> [Prompt]: What lines of the data below hold "computer"? Show them.

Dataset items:

- Opening Delimiter -

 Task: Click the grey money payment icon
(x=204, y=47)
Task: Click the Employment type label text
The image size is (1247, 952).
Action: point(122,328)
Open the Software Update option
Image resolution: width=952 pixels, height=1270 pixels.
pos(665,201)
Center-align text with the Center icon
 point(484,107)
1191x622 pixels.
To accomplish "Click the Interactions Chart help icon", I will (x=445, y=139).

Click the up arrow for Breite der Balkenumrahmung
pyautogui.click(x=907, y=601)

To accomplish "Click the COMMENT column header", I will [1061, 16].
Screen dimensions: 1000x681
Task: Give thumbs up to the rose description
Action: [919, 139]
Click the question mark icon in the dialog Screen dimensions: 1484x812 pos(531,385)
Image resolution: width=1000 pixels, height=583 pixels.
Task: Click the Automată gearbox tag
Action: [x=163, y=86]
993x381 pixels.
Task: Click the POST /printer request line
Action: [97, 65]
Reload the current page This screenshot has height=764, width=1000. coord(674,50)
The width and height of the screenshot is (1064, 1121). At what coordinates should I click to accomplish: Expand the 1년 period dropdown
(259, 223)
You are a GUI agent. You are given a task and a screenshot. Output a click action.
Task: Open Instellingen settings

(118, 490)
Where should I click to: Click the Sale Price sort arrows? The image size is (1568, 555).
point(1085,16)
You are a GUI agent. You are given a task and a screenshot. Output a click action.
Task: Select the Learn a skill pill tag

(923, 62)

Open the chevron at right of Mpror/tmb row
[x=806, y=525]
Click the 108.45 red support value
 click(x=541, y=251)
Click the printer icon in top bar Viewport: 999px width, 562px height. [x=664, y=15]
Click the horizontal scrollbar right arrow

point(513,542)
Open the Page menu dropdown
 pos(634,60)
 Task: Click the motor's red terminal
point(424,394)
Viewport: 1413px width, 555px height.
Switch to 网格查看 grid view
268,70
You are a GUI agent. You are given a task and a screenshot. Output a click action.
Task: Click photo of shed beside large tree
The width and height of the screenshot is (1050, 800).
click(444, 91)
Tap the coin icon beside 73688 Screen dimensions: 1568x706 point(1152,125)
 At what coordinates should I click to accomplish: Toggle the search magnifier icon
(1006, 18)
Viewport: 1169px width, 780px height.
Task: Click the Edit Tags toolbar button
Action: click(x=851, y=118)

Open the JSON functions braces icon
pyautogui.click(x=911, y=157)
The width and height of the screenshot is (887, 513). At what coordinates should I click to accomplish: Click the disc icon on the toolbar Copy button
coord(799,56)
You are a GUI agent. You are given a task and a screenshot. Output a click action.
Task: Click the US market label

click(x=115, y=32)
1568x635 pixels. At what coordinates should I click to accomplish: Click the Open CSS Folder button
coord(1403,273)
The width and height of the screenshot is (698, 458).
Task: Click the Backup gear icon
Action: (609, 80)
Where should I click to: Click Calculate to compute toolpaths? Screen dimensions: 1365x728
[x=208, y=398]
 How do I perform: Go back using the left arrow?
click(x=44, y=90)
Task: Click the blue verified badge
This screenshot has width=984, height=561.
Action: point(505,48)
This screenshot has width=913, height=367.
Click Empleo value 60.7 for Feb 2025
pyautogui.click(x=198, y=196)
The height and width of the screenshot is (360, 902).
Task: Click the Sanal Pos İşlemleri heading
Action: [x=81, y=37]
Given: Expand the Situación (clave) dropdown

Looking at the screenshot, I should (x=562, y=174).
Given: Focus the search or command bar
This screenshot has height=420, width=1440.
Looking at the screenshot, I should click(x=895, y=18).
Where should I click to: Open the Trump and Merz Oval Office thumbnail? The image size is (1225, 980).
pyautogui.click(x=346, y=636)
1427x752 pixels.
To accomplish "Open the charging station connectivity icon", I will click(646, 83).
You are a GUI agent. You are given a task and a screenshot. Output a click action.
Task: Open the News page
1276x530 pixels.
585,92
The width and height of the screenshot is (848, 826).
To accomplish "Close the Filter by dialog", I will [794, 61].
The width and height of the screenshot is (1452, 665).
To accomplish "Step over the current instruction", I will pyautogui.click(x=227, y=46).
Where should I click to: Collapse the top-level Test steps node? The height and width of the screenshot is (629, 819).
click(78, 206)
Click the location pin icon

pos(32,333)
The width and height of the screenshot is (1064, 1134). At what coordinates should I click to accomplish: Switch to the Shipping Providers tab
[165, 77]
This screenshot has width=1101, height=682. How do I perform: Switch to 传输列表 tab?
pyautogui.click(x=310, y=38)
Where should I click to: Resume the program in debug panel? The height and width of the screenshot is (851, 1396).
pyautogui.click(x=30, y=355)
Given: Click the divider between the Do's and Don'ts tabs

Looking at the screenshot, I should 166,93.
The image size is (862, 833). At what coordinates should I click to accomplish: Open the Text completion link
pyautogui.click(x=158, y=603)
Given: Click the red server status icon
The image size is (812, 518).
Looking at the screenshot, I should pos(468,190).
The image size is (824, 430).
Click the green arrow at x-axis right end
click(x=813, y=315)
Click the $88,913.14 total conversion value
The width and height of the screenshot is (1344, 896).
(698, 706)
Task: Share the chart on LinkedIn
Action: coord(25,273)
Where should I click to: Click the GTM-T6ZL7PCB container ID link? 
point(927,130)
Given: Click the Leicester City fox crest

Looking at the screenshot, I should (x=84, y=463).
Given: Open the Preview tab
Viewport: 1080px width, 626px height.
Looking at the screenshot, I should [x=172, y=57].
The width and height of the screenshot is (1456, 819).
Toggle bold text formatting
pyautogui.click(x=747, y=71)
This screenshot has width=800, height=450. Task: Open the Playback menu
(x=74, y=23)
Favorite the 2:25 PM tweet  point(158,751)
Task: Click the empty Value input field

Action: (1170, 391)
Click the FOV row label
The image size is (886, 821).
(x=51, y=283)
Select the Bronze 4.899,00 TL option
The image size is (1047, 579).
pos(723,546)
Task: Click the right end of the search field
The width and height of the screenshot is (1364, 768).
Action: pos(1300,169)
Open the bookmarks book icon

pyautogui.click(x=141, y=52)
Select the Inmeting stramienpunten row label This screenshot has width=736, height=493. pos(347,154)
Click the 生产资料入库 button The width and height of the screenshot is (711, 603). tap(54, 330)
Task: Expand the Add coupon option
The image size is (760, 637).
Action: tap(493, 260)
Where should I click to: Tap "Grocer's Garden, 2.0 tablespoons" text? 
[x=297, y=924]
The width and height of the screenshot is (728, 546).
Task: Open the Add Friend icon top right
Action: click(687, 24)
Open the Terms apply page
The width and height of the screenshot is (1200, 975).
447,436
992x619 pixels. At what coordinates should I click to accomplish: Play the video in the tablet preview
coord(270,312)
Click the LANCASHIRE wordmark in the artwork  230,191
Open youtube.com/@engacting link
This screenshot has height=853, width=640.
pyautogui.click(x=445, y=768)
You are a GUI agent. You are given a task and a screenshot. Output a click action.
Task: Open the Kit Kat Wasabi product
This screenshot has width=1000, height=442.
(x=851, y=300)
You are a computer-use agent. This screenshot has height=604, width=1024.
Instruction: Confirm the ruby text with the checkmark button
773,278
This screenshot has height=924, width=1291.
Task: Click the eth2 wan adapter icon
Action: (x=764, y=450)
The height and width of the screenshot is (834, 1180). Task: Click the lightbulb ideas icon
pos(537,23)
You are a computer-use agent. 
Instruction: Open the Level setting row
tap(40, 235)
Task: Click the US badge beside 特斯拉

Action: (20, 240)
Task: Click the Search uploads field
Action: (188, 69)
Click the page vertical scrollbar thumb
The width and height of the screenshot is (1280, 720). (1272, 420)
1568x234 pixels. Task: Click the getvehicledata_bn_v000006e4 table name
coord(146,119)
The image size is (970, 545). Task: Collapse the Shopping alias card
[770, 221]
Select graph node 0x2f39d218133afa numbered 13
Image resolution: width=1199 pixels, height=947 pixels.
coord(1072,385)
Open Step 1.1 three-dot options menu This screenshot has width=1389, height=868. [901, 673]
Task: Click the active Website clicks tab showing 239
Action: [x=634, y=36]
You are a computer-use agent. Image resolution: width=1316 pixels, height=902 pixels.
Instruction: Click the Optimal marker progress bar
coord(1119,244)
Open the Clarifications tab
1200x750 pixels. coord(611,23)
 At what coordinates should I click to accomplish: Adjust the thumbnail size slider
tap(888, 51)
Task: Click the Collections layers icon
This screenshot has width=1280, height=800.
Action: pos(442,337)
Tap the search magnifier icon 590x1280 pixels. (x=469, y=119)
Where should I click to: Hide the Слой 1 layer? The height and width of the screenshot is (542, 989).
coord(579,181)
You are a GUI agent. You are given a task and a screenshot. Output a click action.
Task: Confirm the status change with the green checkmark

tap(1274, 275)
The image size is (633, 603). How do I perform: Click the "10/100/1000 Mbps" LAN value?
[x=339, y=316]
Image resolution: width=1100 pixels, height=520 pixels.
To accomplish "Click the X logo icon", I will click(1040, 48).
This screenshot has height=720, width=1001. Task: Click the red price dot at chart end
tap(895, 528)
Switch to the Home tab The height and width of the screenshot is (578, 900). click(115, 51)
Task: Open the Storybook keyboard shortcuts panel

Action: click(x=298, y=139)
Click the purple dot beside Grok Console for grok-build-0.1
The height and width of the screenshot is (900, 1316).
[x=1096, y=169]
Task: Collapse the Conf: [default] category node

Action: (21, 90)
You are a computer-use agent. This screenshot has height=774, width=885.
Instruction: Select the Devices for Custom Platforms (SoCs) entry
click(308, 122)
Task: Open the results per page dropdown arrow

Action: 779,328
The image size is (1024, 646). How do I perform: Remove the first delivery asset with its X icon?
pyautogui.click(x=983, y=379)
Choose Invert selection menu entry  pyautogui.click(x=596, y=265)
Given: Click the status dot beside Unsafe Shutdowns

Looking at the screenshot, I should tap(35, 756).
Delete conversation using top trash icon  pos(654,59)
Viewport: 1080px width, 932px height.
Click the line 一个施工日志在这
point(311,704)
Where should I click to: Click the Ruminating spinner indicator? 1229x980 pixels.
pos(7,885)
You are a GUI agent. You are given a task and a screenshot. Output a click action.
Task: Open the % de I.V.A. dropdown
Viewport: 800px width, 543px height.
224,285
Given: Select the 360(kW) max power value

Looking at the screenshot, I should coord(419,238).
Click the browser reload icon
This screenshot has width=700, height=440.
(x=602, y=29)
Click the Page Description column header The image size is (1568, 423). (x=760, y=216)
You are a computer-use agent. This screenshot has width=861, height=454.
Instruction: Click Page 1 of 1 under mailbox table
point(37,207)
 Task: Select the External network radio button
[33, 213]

- Closing Delimiter -

> [Answer for this exercise]:
You are a computer-use agent. This screenshot has height=604, width=1024.
You are a computer-use agent. 
You are a computer-use agent. Image resolution: width=1316 pixels, height=902 pixels.
You are a computer-use agent. This screenshot has height=774, width=885.
You are a computer-use agent. This screenshot has width=861, height=454.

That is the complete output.